Rethinking the Human and the Non-Human in the Age of the Anthropocene

Research Leader, Professor Nikolas Kompridis

nikolas hompridis

We are in the midst of a massive sea change in our understanding of what it means to be a human being. Propelled by dramatic developments in the sciences that promise to give human beings control over their own biological destiny, and by virulent anti-humanist and posthumanist challenges to the “human” and “humanism” in the social sciences and humanities, it is a change that has implications for the future of “humanity” that most of us can barely imagine, let alone comprehend.
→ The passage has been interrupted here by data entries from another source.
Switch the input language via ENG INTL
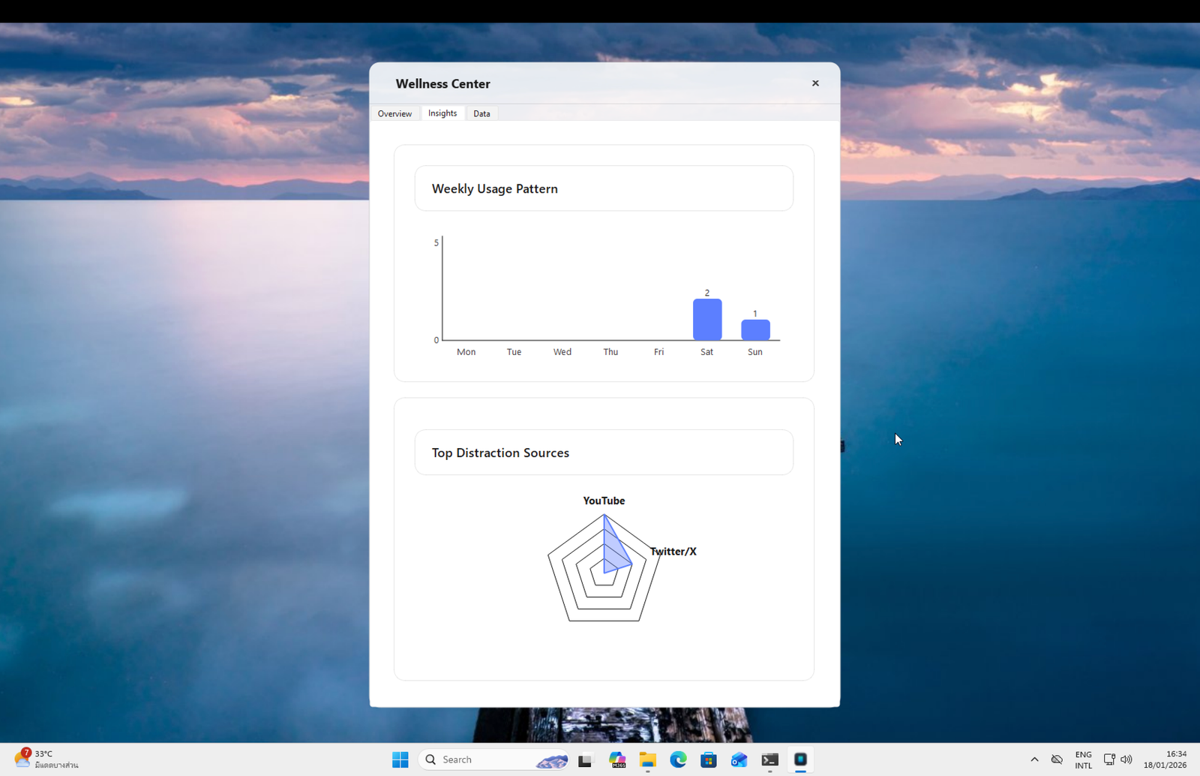This screenshot has height=776, width=1200. coord(1083,759)
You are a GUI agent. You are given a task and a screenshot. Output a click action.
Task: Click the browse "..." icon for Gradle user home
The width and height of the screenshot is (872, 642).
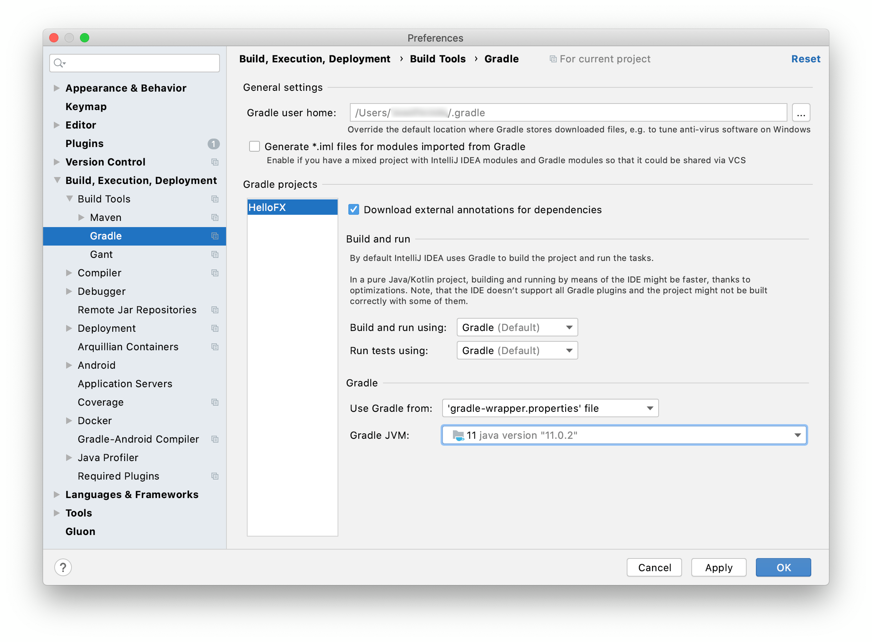click(x=801, y=112)
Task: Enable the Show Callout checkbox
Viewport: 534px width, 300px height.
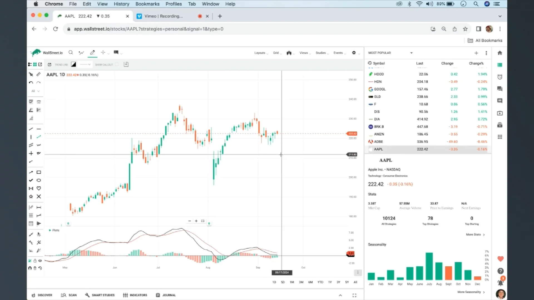Action: (117, 64)
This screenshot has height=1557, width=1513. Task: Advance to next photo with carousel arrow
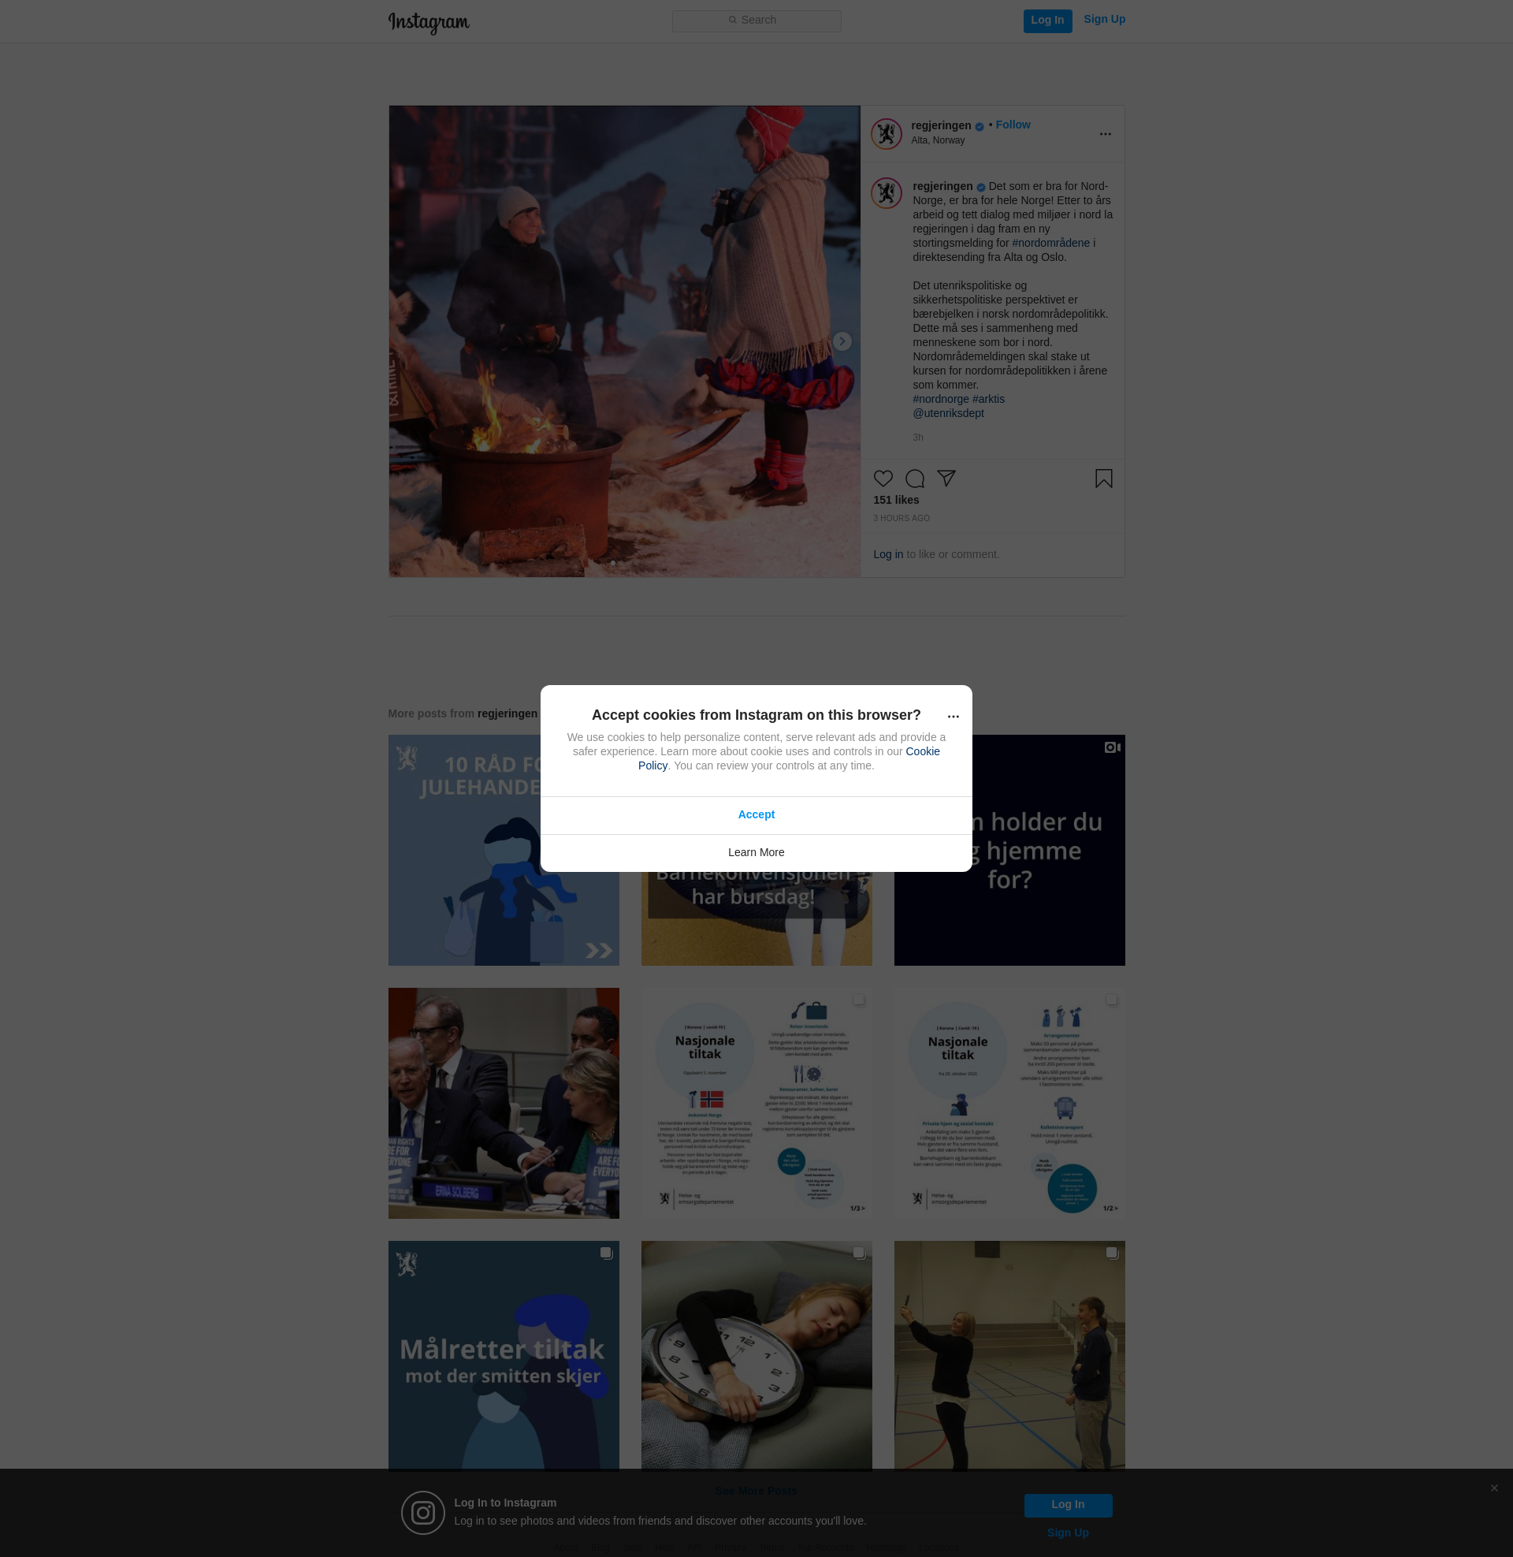pos(842,342)
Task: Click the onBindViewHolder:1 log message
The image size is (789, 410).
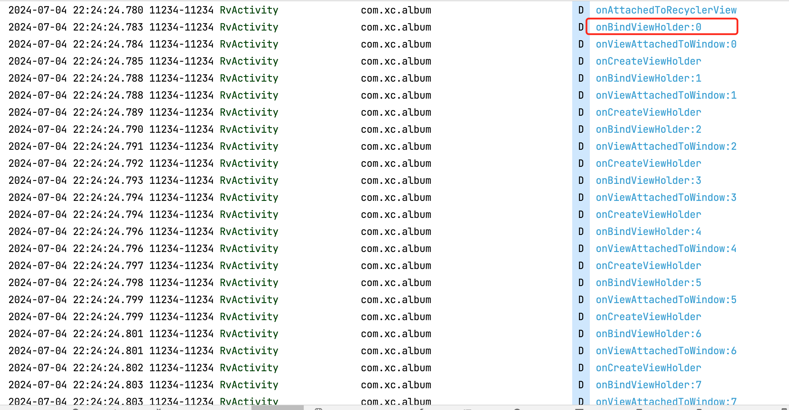Action: [x=648, y=78]
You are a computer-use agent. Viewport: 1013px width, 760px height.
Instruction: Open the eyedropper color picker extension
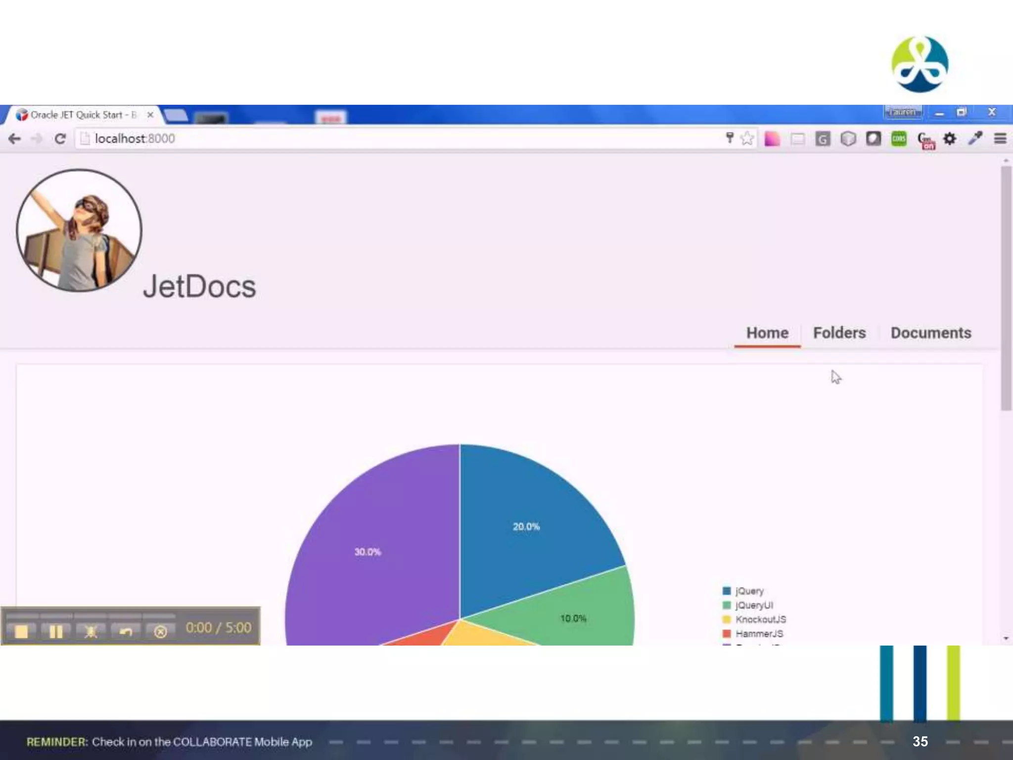click(x=975, y=139)

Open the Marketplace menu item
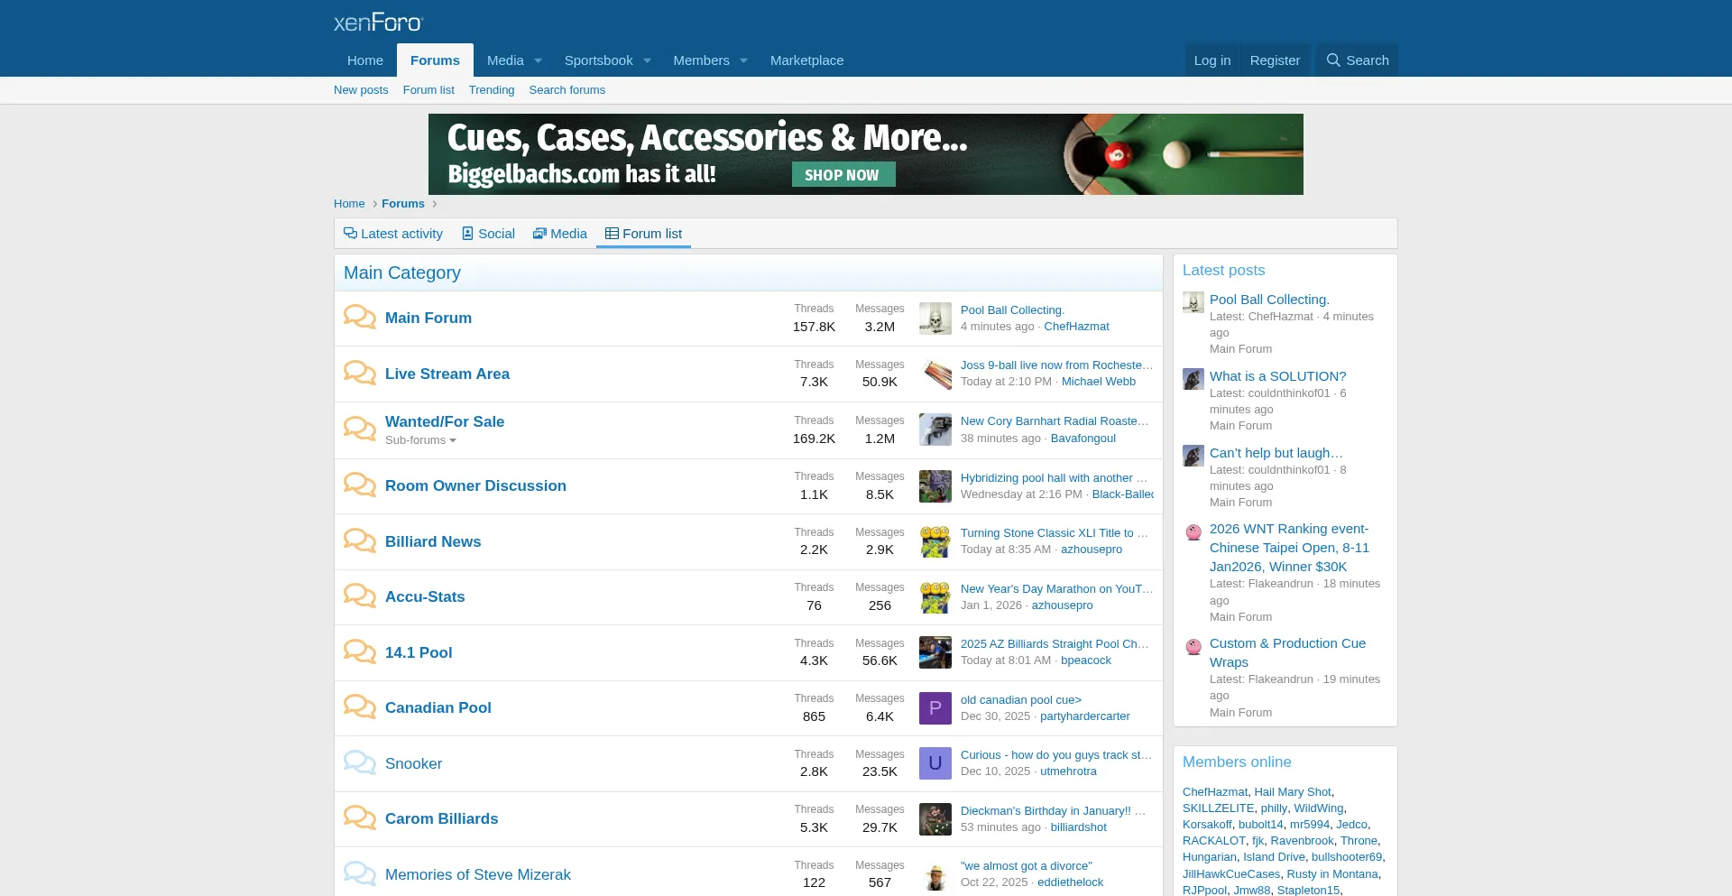click(x=806, y=60)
It is the aim of this research project:

1) to make sense of the complex factors driving this change through a critical examination of the underlying but insufficiently interrogated assumptions about what “human” means in the discourses about the human in the sciences and in the anti-humanist and posthumanist critiques of the “human” and “humanism”;

2) to determine its implications for the future of humanity by testing whether the application of anti-humanist and posthumanist concepts of the human can actually function in the context of our understanding of human rights practices;

3) to reflect anew on the question of what it means to be human, by rethinking and reformulating concepts of the human that are constitutive of what it means to be human – concepts such as freedom, agency, the person, and human – that respond to but are not bound by the narrow assumptions of the various “posthuman” challenges to the human and to “humanism”;

4) to articulate, thereby, a constructive ontology of the human and non-human that is human-related but not human-centred.